— Как же не знаем? Великолепная жизнь, им все дано, — сказала бабушка, расставляя блюдца и чашки для чая на столе. На нем стояли две вазы с самодельным бабушкиным печеньем и лежала раскрытая коробка круглых, в виде раковин, вафель с шоколадной начинкой. Это были любимые вафли, Женька их уже потихоньку таскала, но Горик, как находившийся под следствием, вынужден был сидеть не двигаясь и пожирать вафли глазами. Женька взяла пятую. Правда, две она отдала Асе. — У них все права, — продолжала бабушка. — Кроме одного права: плохо учиться. Женечка, ты же не мыла рук. Ася, Женечка, бегите в ванную и мойте руки.
Через полтора часа всех ребят, кроме Аси, которую мать Горика проводила домой, уложили спать в детской. Валера, бедняга, сразу захрапел, Женька тоже заснула, а Горик долго лежал, прислушиваясь к звукам и голосам. Он слышал, как пришел другой дядя, мамин брат Сергей, студент университета, с ним какие-то мужчины и женщины, наверное, тоже студенты, много голосов, один женский голос смеялся очень звонко и нахально; весь этот шум прокатился в глубь коридора, из столовой раздалась музыка, кто-то заиграл на пианино и сейчас же перестал. Через дверь с матовым стеклом сочился из кухни тонкий, свежий запах печенья. Бабушка всегда пекла одно и то же печенье, сухое, коричневого цвета, в виде ромбиков, нарезанных зубчатым колесиком, и с одним и тем же запахом. У Горика заныло сердце: ему захотелось печенья. Захотелось в столовую, где разговаривали студенты. Захотелось увидеть собаку Морку, почувствовать запах снега, побежать на лыжах через речку к холмам и чтобы Ася увидела, как он летит стремглав с самого высокого холма, где два трамплина.

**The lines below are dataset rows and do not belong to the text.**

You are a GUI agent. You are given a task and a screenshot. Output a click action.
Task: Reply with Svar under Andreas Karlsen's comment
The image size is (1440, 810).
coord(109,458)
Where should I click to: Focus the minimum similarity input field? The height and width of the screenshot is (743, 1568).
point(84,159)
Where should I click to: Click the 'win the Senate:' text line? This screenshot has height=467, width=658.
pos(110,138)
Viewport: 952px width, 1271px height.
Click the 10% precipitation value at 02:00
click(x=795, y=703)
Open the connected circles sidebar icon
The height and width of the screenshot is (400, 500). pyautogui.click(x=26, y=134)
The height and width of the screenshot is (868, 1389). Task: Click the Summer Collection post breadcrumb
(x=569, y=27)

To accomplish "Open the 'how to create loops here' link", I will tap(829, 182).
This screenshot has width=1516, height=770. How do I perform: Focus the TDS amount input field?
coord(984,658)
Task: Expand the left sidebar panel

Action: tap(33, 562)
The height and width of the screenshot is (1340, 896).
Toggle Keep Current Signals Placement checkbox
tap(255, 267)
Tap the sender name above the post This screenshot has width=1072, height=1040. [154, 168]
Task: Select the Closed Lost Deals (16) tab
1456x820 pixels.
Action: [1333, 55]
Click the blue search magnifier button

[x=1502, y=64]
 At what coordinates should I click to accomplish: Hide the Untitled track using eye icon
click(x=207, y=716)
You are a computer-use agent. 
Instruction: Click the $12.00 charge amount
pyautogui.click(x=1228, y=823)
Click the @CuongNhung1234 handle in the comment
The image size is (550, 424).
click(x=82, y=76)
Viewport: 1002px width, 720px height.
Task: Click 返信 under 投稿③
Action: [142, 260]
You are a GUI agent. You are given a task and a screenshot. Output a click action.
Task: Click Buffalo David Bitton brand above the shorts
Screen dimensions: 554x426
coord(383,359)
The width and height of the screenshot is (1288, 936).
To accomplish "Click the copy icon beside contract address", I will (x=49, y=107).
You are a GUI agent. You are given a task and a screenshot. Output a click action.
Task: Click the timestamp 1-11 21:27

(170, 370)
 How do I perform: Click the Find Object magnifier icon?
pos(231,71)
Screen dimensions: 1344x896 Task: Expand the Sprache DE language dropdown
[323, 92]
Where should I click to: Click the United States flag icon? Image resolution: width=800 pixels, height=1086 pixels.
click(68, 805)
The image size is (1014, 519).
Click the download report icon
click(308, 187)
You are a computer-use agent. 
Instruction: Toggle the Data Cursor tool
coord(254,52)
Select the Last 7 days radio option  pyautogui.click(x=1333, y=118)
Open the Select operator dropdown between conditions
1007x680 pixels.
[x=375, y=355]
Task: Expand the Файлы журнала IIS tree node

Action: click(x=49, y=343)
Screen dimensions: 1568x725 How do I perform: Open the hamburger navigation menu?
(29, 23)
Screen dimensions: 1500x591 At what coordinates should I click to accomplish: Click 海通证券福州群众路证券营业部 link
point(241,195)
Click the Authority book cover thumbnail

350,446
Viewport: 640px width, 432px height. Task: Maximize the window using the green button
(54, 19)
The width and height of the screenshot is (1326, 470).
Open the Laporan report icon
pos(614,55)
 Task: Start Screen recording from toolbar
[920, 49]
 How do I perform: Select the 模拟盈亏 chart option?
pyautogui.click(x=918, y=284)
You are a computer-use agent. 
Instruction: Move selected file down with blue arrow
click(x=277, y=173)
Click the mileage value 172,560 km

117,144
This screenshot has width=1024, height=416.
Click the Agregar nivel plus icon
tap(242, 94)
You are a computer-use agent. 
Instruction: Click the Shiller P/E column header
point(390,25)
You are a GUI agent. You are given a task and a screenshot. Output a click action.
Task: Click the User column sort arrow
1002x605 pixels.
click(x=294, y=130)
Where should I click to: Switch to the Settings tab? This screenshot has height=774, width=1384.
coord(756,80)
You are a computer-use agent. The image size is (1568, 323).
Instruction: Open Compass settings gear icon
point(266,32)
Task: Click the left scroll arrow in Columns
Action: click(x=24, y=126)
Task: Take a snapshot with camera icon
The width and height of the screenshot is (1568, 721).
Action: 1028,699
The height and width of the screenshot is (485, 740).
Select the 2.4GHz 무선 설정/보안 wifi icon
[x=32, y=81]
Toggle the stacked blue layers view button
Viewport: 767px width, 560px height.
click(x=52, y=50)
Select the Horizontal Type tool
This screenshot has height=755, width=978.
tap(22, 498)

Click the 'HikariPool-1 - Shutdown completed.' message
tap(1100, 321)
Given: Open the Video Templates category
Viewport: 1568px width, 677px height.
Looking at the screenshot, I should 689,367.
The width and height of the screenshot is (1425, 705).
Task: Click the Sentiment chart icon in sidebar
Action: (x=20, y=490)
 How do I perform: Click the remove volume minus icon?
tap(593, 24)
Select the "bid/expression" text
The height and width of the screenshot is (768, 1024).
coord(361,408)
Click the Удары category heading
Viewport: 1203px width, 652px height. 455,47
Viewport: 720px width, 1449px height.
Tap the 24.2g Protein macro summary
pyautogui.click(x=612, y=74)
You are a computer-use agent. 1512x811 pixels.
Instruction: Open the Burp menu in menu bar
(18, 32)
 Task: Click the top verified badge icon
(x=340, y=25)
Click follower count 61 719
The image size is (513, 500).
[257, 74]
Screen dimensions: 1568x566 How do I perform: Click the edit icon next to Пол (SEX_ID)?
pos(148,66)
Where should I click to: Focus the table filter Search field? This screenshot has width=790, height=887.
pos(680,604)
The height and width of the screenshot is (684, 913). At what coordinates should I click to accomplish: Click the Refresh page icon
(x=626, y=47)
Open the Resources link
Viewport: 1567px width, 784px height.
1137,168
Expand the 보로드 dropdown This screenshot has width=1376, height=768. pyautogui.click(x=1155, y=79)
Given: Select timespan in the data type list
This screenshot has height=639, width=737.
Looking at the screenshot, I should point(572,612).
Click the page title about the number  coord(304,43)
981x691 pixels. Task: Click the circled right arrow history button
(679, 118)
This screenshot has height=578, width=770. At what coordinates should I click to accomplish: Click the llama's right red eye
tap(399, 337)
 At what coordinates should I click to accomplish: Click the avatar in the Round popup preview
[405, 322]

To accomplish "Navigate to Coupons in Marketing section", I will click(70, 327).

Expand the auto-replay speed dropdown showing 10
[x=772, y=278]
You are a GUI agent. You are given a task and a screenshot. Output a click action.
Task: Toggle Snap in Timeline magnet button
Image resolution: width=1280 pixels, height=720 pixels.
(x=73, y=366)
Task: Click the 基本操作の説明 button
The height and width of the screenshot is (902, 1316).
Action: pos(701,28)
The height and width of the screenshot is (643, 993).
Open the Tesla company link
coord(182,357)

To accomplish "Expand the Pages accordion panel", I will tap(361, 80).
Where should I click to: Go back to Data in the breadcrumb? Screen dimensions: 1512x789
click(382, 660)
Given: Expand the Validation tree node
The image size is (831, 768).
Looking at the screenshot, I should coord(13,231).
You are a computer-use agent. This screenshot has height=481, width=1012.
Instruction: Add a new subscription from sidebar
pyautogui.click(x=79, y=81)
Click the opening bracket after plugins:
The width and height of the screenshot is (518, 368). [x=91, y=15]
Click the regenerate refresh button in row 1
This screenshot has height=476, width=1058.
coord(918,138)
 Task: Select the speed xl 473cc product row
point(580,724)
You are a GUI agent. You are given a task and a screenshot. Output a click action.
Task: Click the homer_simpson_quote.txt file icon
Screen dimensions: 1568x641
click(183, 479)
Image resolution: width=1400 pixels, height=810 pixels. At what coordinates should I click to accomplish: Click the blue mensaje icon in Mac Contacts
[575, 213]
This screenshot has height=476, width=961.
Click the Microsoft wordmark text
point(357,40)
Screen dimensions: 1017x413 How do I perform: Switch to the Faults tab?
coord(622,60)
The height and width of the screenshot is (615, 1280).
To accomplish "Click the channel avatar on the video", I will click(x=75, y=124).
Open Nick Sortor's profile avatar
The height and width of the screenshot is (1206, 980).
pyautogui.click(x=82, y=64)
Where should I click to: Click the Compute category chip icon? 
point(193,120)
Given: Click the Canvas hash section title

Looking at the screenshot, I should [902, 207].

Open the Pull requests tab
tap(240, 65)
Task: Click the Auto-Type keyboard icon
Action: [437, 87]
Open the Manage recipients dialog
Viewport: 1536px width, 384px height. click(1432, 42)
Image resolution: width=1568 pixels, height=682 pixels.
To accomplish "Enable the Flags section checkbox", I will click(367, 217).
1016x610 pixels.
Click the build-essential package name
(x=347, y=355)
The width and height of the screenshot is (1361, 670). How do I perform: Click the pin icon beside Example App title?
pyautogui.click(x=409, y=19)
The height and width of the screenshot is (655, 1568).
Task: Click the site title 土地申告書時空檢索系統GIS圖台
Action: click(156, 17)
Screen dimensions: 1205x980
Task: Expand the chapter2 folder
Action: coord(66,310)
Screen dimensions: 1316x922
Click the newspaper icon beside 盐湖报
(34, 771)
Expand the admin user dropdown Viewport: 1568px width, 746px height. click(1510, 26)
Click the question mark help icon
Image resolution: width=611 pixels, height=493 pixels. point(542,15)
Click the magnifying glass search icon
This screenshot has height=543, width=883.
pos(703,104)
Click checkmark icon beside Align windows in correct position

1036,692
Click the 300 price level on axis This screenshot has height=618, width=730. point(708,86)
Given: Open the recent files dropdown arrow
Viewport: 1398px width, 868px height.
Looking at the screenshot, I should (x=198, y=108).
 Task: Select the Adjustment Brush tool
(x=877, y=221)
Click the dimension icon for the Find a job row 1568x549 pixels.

Тихо открылась дверь, и вошла мать Горика. Она постояла неподвижно в темноте, прислушиваясь и стараясь понять, спят дети или нет. Женя и Валерка спали, а Горик лежал с открытыми глазами. Он сказал шепотом: «Ма, я не сплю». Мать подошла на цыпочках и села на край кровати. Она притронулась ладонью ко лбу Горика, где была шишка: рука ее была холодная. «Сынок, мы поедем послезавтра к себе, в Серебряный бор». «Правда? — Горик обрадовался.— Ух здорово! Мне так не хотелось ехать в этот самый Звенигород! А ты поедешь?» — «Конечно. И я и папа. И, может быть, Валерку возьмем, если Миша его отпустит и если вы дадите слово, что будете вести себя хорошо». — «Конечно, дадим! Непременно дадим! Обязательно дадим! Ура-ура-ура! Да здравствует наш любимый, несравненный, драгоценный Серебряный бор!» — в возбуждении восклицал шепотом Горик. Он уснул счастливый.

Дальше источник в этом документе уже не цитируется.